What is needed: Please write out, exactly as given, every line of the entries below up to and including the line with "Image resolution: width=1232".

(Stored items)

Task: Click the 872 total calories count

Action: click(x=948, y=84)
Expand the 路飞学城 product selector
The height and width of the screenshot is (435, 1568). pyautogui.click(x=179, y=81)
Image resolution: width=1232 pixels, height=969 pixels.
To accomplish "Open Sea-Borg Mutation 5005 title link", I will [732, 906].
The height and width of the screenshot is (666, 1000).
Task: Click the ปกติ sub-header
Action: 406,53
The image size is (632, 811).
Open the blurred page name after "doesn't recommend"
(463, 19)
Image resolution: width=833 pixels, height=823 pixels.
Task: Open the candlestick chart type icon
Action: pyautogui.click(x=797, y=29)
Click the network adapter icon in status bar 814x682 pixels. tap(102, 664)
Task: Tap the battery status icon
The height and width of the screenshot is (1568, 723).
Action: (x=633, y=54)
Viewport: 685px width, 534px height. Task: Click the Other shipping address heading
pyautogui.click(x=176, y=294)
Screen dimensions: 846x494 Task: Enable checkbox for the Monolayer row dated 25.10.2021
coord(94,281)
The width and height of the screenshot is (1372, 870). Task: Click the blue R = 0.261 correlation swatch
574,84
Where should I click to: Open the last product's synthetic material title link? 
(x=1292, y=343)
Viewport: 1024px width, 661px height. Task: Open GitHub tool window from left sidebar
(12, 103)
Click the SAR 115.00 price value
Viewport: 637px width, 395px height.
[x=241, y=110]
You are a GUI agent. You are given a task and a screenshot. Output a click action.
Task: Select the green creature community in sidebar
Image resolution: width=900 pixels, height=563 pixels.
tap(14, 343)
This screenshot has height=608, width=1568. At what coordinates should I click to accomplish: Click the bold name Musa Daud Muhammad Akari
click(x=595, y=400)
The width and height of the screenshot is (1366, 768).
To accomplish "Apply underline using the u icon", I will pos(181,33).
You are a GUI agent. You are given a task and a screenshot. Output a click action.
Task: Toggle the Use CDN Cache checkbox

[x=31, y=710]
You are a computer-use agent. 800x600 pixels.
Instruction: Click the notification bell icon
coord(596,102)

Output below:
Task: Click the 872 total calories count

Action: click(x=948, y=84)
Expand the 路飞学城 product selector
The height and width of the screenshot is (435, 1568). pyautogui.click(x=179, y=81)
Image resolution: width=1232 pixels, height=969 pixels.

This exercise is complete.